Japan gives the prize, which comes with a $1 million award, to people who advance public health in Africa. In May, the inaugural award went to Miriam Were, a Kenyan public health worker focused on reducing the stigma of HIV, and Brian Greenwood, a malaria researcher and professor at the London School of Hygiene & Tropical Medicine.

Greenwood spent more than 30 years in Africa, "pioneering landmark research to deepen our understanding of the immunology, epidemiology and many other aspects of malaria," according to the announcement of the award. The Health Blog caught up with Greenwood after the Japanese Embassy in London hosted a reception for him recently.

Here are highlights from our conversation with him about one of Africa's biggest killers:

What do governments and non-governmental groups need to do in the malaria fight?
Keep up the funding. In the last two or three years since the funding did go up, it's been shown you can really make a big impact with the tools we've got - using insecticide-treated bed nets, effective drugs, making sure people have access to drugs. If you can do that, you will reduce the malaria burden by about 90% in most places.

That's going to need quite a substantial amount of money from the outside, wealthy countries. Something like $5 billion of outside funding a year is needed, to get 90% control in most places where malaria happens. And at the moment, it's probably something like $1 or $2 billion. But five years ago that was probably $100 million. So we need to go a little bit further, and we certainly don't want to go backwards. That means keeping up the pressure and broadcasting some of the success stories.

Can malaria be wiped out anytime soon?
We really have to get the message across that this is for the long haul. The Gates Foundation in October of last year talked about eradicating malaria. Well, that's great. We should try to do that, and that should be everybody's goal. But we don't want people to think that's going to happen in 10 years. Because the danger is, money will come now, and when that hasn't been achieved in 10 years, the donors will move on to something else. So this is a long job.

What should Africans be doing?
They need to keep up their pressure on their governments. To make sure malaria is kept on the agenda. That will be more difficult in a country like where I worked for 15 years, the Gambia - malaria really has gone down very substantially there. And there will be a temptation for people to say, well, actually, we can turn our attention to something else now. It's very important that politicians and the health services are not allowed to do that. There are several countries in Africa where that's the case now — Kenya, Eritrea, Tanzania, where it's not gone but it's been brought a lot under control.

What are you doing now?
I came back from Africa about ten years ago. I'm working at the London School. We had a big grant from the Gates Foundation in 2000, which was partly doing research on malaria and party supporting training of African scientists working on malaria. That grant is coming to an end at the end of this year. But we've just recently had a new one from the Wellcome Trust on capacity development. That's going to be my main focus for the next few years - helping with the training of African scientists to do research on malaria.

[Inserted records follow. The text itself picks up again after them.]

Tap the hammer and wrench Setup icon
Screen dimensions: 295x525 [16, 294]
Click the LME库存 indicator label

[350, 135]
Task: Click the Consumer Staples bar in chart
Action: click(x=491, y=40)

Are you working on any new medicines or vaccines.
Yes. That's more sort of in an advisory role. A lot of the new malaria drugs are being developed through a public-private partnership called the Medicines for Malaria Venture — MMV. They're doing a really good job in developing new anti-malarial drugs, which is not a big interest of the big pharmaceutical companies because they're not going to make a lot of money out of that. But they will work with academia if they get some money to do that. So what the MMV does is to bring together these groups in developing new drugs. Somebody has to help them decide which projects are the good ones.